(Available records)

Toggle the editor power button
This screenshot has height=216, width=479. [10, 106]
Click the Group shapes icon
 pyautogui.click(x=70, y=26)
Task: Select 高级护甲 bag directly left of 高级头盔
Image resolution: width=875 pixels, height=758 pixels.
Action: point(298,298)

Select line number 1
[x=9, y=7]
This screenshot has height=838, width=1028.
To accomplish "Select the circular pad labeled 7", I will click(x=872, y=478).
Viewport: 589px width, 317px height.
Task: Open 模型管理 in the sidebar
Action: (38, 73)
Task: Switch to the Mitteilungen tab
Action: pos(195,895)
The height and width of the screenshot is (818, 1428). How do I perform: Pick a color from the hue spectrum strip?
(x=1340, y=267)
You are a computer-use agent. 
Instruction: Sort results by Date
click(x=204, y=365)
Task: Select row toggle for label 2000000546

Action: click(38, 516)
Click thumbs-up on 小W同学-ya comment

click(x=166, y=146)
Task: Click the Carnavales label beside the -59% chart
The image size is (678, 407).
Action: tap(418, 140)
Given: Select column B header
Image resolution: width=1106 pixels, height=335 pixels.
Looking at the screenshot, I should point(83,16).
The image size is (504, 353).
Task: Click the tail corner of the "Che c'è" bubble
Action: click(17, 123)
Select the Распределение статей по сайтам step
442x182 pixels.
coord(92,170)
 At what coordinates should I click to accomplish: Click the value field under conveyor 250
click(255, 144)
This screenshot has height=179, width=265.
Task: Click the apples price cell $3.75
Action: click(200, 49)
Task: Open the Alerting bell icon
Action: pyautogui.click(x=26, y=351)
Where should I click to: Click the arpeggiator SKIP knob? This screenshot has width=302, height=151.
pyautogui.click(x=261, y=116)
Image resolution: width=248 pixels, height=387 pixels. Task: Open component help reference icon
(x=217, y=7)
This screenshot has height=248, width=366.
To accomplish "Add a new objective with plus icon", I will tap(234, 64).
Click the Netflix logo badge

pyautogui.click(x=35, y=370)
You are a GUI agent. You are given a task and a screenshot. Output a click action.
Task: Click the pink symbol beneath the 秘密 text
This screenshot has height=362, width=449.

(End Available records)

In the entries above, restate word for word the lines between the one holding "Select line number 1" and the one holding "Task: Click the Carnavales", inclusive, and nothing besides.

Select line number 1
[x=9, y=7]
This screenshot has height=838, width=1028.
To accomplish "Select the circular pad labeled 7", I will click(x=872, y=478).
Viewport: 589px width, 317px height.
Task: Open 模型管理 in the sidebar
Action: (38, 73)
Task: Switch to the Mitteilungen tab
Action: pos(195,895)
The height and width of the screenshot is (818, 1428). How do I perform: Pick a color from the hue spectrum strip?
(x=1340, y=267)
You are a computer-use agent. 
Instruction: Sort results by Date
click(x=204, y=365)
Task: Select row toggle for label 2000000546

Action: click(38, 516)
Click thumbs-up on 小W同学-ya comment

click(x=166, y=146)
Task: Click the Carnavales label beside the -59% chart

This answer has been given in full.